▸ **Work instructions**: Leave out the pictures and return every entry exactly as it appears.

▸ **Dataset**:
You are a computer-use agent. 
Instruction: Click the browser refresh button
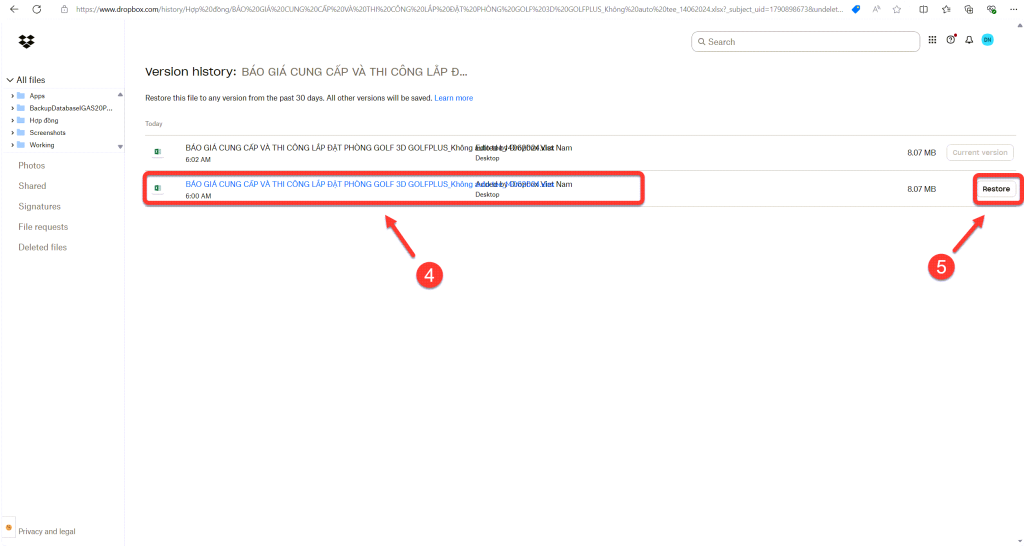click(37, 9)
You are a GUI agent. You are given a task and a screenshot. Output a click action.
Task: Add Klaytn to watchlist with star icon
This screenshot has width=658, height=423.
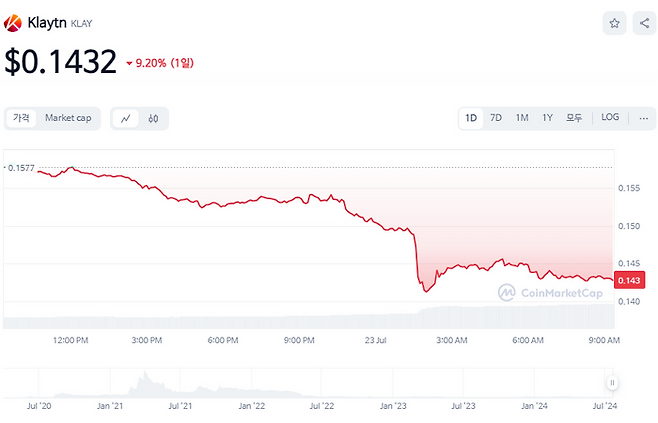coord(615,23)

▸ **Result**:
You are a computer-use agent. 
Instruction: Click the browser refresh button
click(37, 9)
You are a GUI agent. You are given a task and a screenshot. Output a click action.
Task: Add Klaytn to watchlist with star icon
This screenshot has width=658, height=423.
coord(615,23)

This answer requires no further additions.